EXTRACT

•••••

NP: Jenny you know how to wound don't you! Right there are four seconds for you on horror films starting now.

JE: Sometimes a popular...


NP: Peter Jones has challenged.

PJ: Hesitation.

PM: Yeah!

NP: Yes!

JE: Oh I didn't!


JE: All I did was breathe!

NP: I know but it was hoist on your own petard! He was showing he has got quicker reflexes than you! he got in before you even started!

JE: I was just going to say that...

NP: Peter got in, Peter you have three and a half seconds on horror films starting now.

PJ: I don't like them! They're not really entertainment...


PJ: Would this be a more amusing...

NP: Jenny got in first.

JE: He hesitated.

NP: Yes he did. Right Jenny you've got two and a half seconds on horror films starting now.

JE: I don't like them either!


NP: Peter you challenged, yes?

PJ: She er, what did she... what did she say....

NP: Well done Peter, you've got one and a half seconds on horror films starting now.

PJ: What can I do with one and a half seconds?


NP: Yes! Jenny Eclair and Peter Jones got points in that round and they've still equal and moving forward but they haven't caught up Kit and Paul yet. Kit your turn to begin, oh what a subject, training a crab to walk forward.

KHH: What?

NP: Can you pause for thought I think first, then take, gird your verbal loins and forge into that one, 60 seconds starting now.

KHH: Because of my blameless moral rectitude of course, my acquaintance with crabs is not as intimate as that of Nicholas Parsons, for example! However should one wish to train a crab to walk forwards, the answer is to disguise oneself as a prawn with some seaweed and walk up and down in front of it blushing prettily and provocatively. If this fails, you can tie a piece of kennermeat to a... length of thread...


NP: Peter you've challenged.

PJ: Hesitation.

•••••

DATA

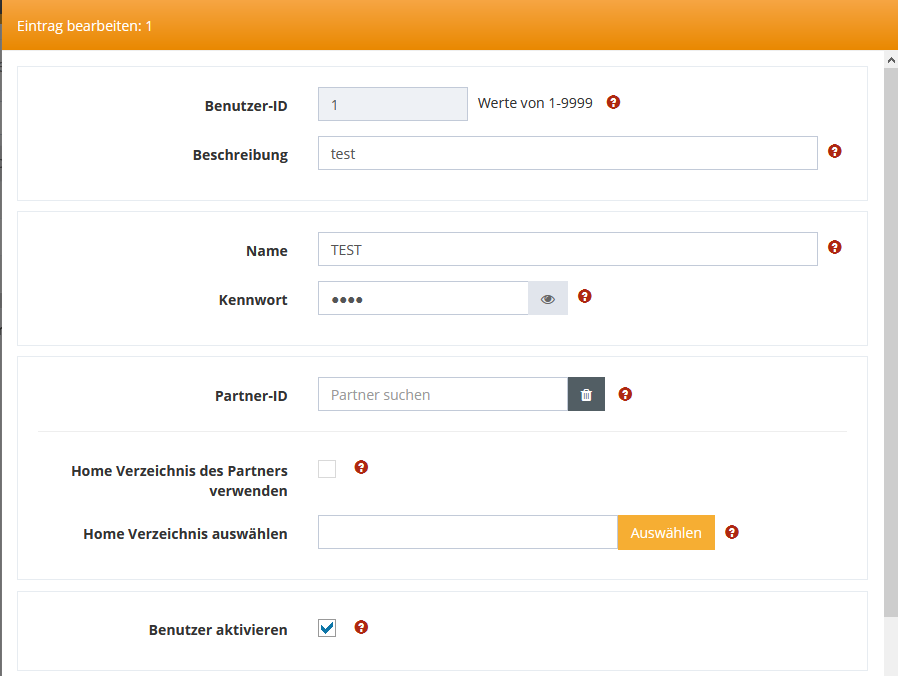Select the Kennwort password field
Viewport: 898px width, 676px height.
click(x=422, y=299)
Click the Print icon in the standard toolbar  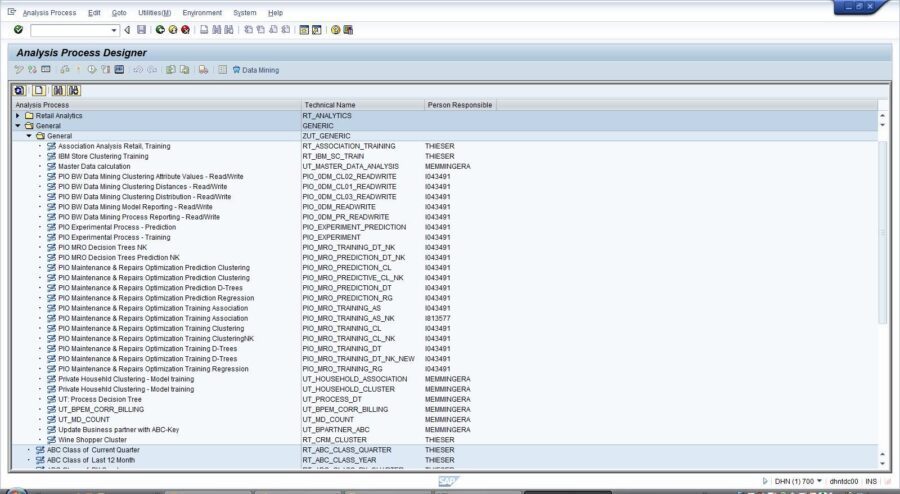[x=204, y=30]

•••••

THE TASK
Answer these questions from the transcript above:
1. How many seconds does Peter get on horror films right after his challenge for hesitation?
2. What subject is Kit given to begin the next round?
3. According to Kit, what should one disguise oneself as to train a crab to walk forwards?

REPLY TO THE EXERCISE
1. Three and a half seconds.
2. Training a crab to walk forward.
3. A prawn.